I think separation is the first step. get yourself and your sons in a position where you arent coerced into bed, where you can take time away from your parents. Be alone. There doesnt seem to be much time or thought given to you.

Then, as the situation becomes the new normal and you think about whether to start dating, then start thinking about the kind of person you might want to get to know.

This. Separate first. The only reason you need to leave a relationship is that it is not working for you and makes you miserable. Sleeping with someone you don’t want to sleep with is a regular rape event, enough to make anyone reach for self numbing medication. You don’t need to mention being gay, don’t bring it into the discussion, certainly do not speak to your mother about it. Keep it private until you have some time and space to explore it. Your children love you and gain great nourishment from your love. I grew up without my mother and I can tell you it has not improved my life. As your husband earns well, your children will benefit from that . Their homophobic attitudes may well change as they grow up, or not. The very best thing about divorce is you get some down time; lie ins, long baths, long reads, hobby time. It’s very, very nice. Get some good legal advice and start moving forward. Your children won’t like the change, they never do, but they get used to it, they always do. It’s not your fault you were born gay anymore than if you were born with brown eyes or curly hair.

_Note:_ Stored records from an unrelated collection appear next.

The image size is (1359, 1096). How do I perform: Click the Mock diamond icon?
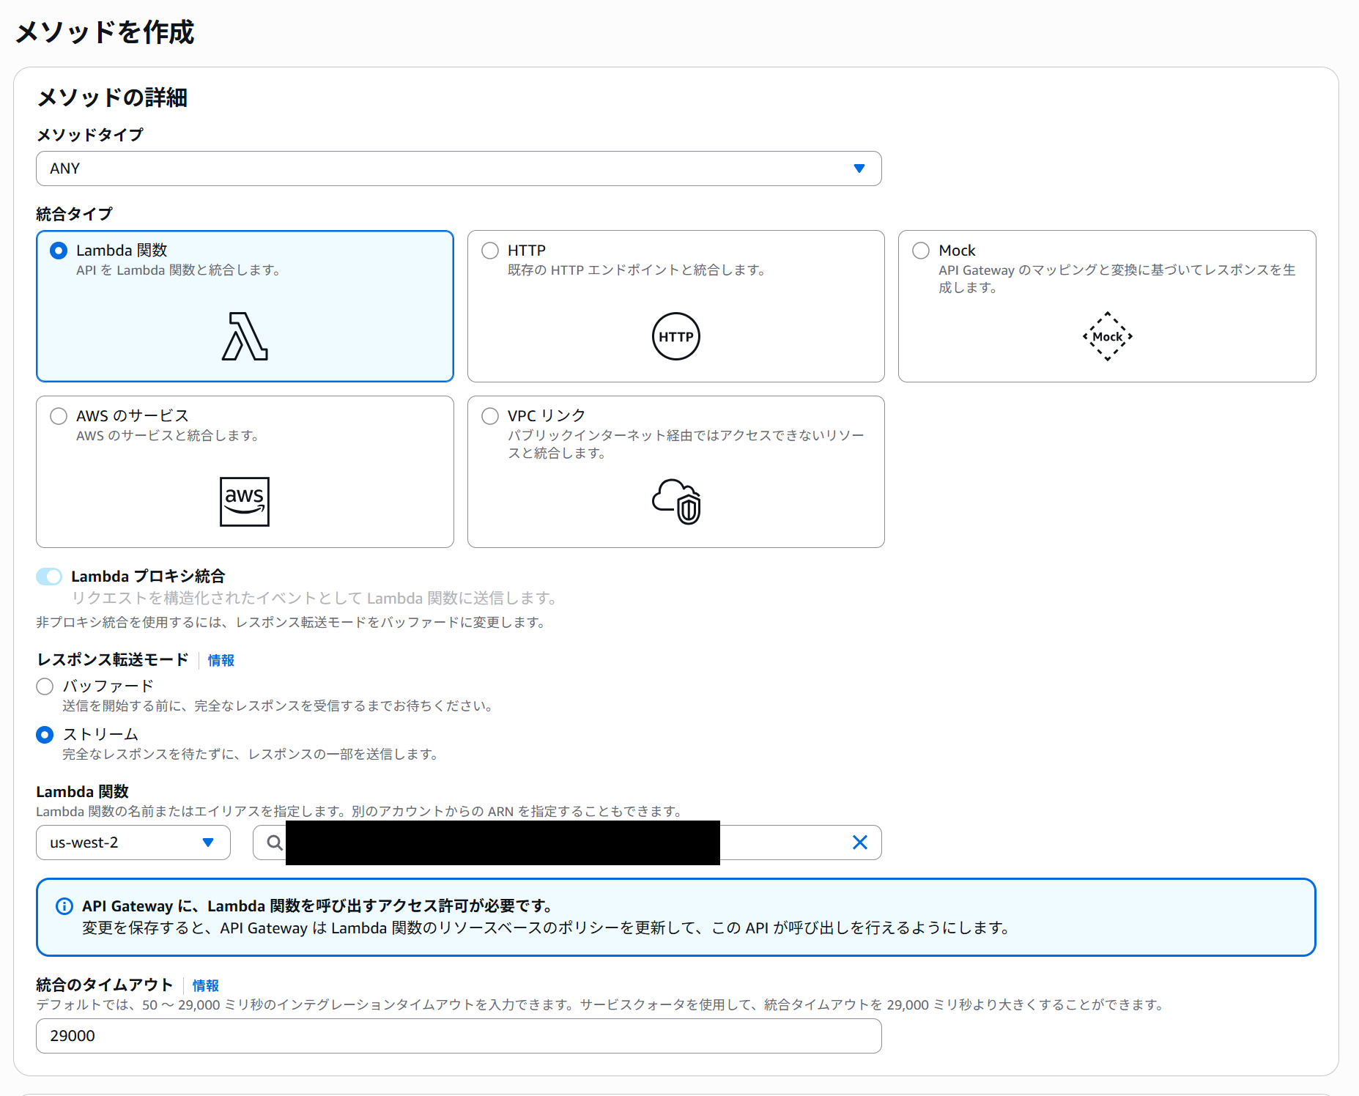coord(1107,336)
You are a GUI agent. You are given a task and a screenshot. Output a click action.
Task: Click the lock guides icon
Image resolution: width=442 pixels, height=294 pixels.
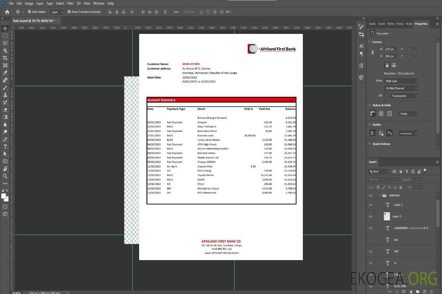point(381,133)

You deserve a happier life as much as any other single person in your family.
tintodeverano2 · 25/11/2021 08:56

@Magicmixie

Because he’d be justifiably angry and he’d think me being gay would impact the children negatively. His whole family would be like that - they’d say it wasn’t a suitable environment for the children to be raised in. Even though I’m not anticipating that I’d ever be open about having a same sex partner in front of my children whatever happens. They don’t ever need to know.
Why don't your children deserve to see you happy?
Flippanty · 25/11/2021 10:13

OP this is so sad and frustrating to read! Your internalised homophobia runs so deep causing you to create issues where none exist. I appreciate you are bound to have concerns about breaking up the family but all this talk about custody arrangements having something to do with the sexuality of the parent? It’s like reading something from the dark ages! Do you actually believe this or is this your shame talking? Surely you know that, in this day and age, a judge would be dismissed for awarding custody based on someone’s sexuality. The courts have absolutely zero interest in a parent’s sexuality. There are a lot of gay parents in the world OP, do you think they all have their children taken off them? It would be laughable if it wasn’t so sad.

Your mother is an awful excuse for a parent and grandparent who, like PPs have said, hasn’t earned the right to your consideration. You need to stop letting her awful views colour your own. She’s happy to watch you deteriorate further and further into the ground and for her grandchildren to watch it happening, as long as she doesn’t have to deal with the ‘shame’ of having a daughter who, god forbid, fancies women. It’s all so idiotic.

The way you’re talking it’s like there aren’t any other gay people in your family. If there are no openly gay people then you can guarantee there are others in your situation. Some or all of your children might be gay, even your homophobic son, as we have obviously seen in your example that those attitudes often come from a place of internalised homophobia from someone who isn’t ‘out’. Has that never occurred to you that you could be bringing up a gay child in the same homophobic environment as you were brought up in? You would be such a positive example to your children by embracing who you are. It wouldn’t need to be all at once. Leave the marriage first, continue on in therapy, get yourself sorted financially, then you can start to think about exploring your sexuality and gradually introducing the idea to your children. You’ve already told your mother so you never need to discuss this with her ever again! You’ll soon realise there is absolutely nothing to be ashamed of when she’s not poisoning you with her horrible outdated views!